Referring to FIG. 15, the boom butt pendant 102 is disconnected and preferably stowed on the mast 36. The boom pendants 42 are then connected between the mast 36 and the boom top 28. The load hoist lines 46 are then passed through the wire rope guide 50 and reeved around the boom top sheaves 52. Finally, one or more hook blocks 54 are rigged to the load hoist lines 46 (as seen in FIG. 1).

Self-disassembly of the crane 10 is accomplished by following the method described above in reverse order. Normally, double-acting cylinders like cylinders 34 are powered by open loop pumps, because the rod end of the cylinder takes less fluid to move the piston than is displaced out of the piston end of the cylinder.
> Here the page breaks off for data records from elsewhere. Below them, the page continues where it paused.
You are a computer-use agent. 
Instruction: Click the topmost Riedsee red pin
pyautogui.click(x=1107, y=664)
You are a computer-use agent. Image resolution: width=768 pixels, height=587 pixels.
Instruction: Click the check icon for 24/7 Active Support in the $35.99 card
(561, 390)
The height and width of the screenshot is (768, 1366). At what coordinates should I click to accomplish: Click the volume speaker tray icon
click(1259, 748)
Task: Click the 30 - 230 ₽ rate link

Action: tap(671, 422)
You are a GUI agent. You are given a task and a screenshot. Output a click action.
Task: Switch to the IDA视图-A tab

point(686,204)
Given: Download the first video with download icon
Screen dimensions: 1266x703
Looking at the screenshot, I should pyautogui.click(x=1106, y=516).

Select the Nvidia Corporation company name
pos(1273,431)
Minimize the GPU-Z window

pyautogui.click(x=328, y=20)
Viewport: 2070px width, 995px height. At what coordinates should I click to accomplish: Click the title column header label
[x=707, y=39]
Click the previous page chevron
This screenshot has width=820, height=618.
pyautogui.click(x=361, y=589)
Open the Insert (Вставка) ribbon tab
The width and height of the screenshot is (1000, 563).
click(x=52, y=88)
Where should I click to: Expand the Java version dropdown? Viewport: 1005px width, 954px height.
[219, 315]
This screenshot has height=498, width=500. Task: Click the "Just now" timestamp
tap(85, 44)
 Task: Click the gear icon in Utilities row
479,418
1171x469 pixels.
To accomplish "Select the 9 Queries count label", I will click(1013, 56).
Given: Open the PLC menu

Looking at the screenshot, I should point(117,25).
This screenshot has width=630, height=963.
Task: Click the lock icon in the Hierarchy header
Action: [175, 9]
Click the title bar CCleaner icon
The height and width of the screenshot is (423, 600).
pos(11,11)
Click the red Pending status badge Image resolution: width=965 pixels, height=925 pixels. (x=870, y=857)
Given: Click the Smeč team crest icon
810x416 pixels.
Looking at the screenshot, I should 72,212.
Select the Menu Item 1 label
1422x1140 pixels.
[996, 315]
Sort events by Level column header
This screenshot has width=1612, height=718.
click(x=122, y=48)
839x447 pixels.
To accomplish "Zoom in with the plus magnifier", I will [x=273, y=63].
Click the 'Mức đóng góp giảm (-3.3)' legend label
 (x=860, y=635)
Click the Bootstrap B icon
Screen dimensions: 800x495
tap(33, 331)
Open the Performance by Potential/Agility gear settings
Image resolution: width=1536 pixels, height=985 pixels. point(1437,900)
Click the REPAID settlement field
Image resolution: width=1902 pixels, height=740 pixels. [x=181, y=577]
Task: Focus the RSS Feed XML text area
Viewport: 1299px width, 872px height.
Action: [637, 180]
Open loop pumps draw hydraulic fluid from a reservoir and fluid is returned from the cylinder to the reservoir. The volume differential between the rod end and the piston end of the cylinder can thus be easily accommodated.

However, open loop pumps are not as power efficient as closed loop pumps, and turn much slower, delivering lower flow rates, than comparable closed loop pumps. Also, comparable horsepower open loop pumps are more expensive than closed loop pumps. Larger displacement open loop pumps generally require super charging the inlet either by pressurizing the reservoir or with a secondary pump. The super charging pump must have the same flow rate as the main open loop pump. Because of these drawbacks, a unique hydraulic circuit using a closed loop pump was developed for crane 10. The hydraulic circuit is shown in FIG. 21. As explained above, the hydraulic cylinders 34 are preferably double-acting cylinders and are used during normal crane operations to control the boom angle, and during crane set up operations, particularly when installing the upper counterweight assembly 62. When used to control the boom angle during normal lifting operations, the cylinders 34 are generally in tension. During the counterweight positioning operation, the cylinders 34 are in compression. As a result, the cylinders are sometimes controlled to move in a direction that is natural for them to follow under the loads then being imposed. In this situation, the pump is handling an overhauling load. That is, the pump is motoring, or driving the diesel engine typically used to drive the pump. In the preferred circuit, the pump is subject to overhauling loads sometimes when the cylinders are extending and sometimes when the cylinders are retracting.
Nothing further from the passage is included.